## Consignes
[1] Résumez en deux phrases l'extrait sur l'évacuation des passagers.
[2] Poursuivez le texte sur l'évacuation des passagers à la suite de sa dernière phrase.

## Extrait choisi

━━━━━━━━━━━━━━━━━━━━

Recommandation M04-02 du BST
4.2.3 Évacuation des passagers
Lors d'une urgence, les passagers ont besoin de temps pour accéder à des gilets de sauvetage et les enfiler ainsi que pour repérer les issues de secours et s'y rendre. Le temps nécessaire pour sortir en toute sécurité d'un navire en détresse doit être inférieur au temps qu'il faut au navire pour être envahi par l'eau et couler. Les grands navires à passager doivent être subdivisés pour contrôler l'envahissement par l'eau, mais ce n'est pas le cas des petits navires à passagers non pontés, qui ne sont pas non plus tenus d'être foncièrement insubmersibles en cas d'envahissement par l'eau. Par conséquent, pour ces navires, il est essentiel que la décision d'évacuer soit prise rapidement et que l'évacuation efficace des passagers se fasse avant que la flottabilité soit compromise et que le navire coule. Les mesures de sécurité doivent donc garantir que la submersion d'un navire sera retardée au moins le temps nécessaire pour envoyer des messages de détresse et terminer l'évacuation en toute sécurité.

━━━━━━━━━━━━━━━━━━━━

## Données enregistrées
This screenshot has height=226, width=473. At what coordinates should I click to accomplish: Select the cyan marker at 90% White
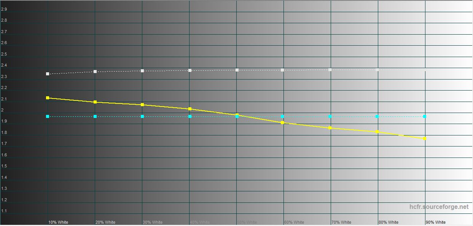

━━━━━━━━━━━━━━━━━━━━

## Résultats
[1] En cas d'urgence, les passagers doivent pouvoir enfiler un gilet de sauvetage et gagner les issues de secours avant que le navire soit envahi par l'eau et coule. Comme les petits navires à passagers non pontés ne sont ni subdivisés ni tenus d'être insubmersibles, il faut décider vite d'évacuer et retarder la submersion assez longtemps pour envoyer des messages de détresse et achever l'évacuation.

[2]
Le 1er mai 1999, le véhicule amphibie à passagers Miss Majestic, avec à son bord un conducteur et 20 passagers, est entré sur le lac Hamilton près de Hot Springs (Arkansas), aux États-Unis au cours d'une excursion. Environ sept minutes après être entré à l'eau, le véhicule a donné de la bande sur bâbord puis a coulé rapidement par l'arrière. Un passager s'est échappé du véhicule avant qu'il ne coule, mais les autres passagers et le conducteur sont restés prisonniers de l'auvent surplombant le véhicule et ont été entraînés sous l'eau. Pendant que le véhicule coulait, six passagers et le conducteur ont réussi à sortir et ont été recueillis par des embarcations de plaisance qui se trouvaient à proximité. Les 13 autres passagers, dont trois enfants, ont perdu la vie. L'auvent continu qui a piégé les passagers dans le véhicule a contribué au nombre élevé de pertes de vie.
Par suite de l'accident et de l'enquête qui a suivi, le National Transportation Safety Board (NTSB) a recommandé que :
[Traduction] la Garde côtière américaine exige que les exploitants de véhicules amphibie à passagers assurent une réserve de flottabilité par des moyens passifs, comme des compartiments étanches, une flottabilité structurelle ou des mesures équivalentes, de sorte que les véhicules demeurent à flot et à l'endroit en cas d'envahissement par l'eau même s'ils transportent une pleine charge de passagers et de membres d'équipage.
Recommandation M02-1 du NTSB
et que :
[Traduction] jusqu'à ce que les propriétaires assurent une réserve de flottabilité suffisante pour leurs véhicules amphibie à passagers de sorte que les véhicules demeurent à l'endroit et à flot lorsqu'ils sont pleinement envahis par l'eau (selon M-02-1), entre autres, l'enlèvement des auvents pour la circulation sur l'eau, ou la pose d'un auvent approuvé par la Garde côtière américaine qui ne gêne pas l'évacuation des passagers ni horizontalement ni verticalement en cas de naufrage.
Recommandation M02-2 du NTSB
En formulant ces recommandations, le NTSB a souligné le lien essentiel entre la réserve de flottabilité d'un navire et ses caractéristiques permettant l'évacuation en toute sécurité en cas d'urgence.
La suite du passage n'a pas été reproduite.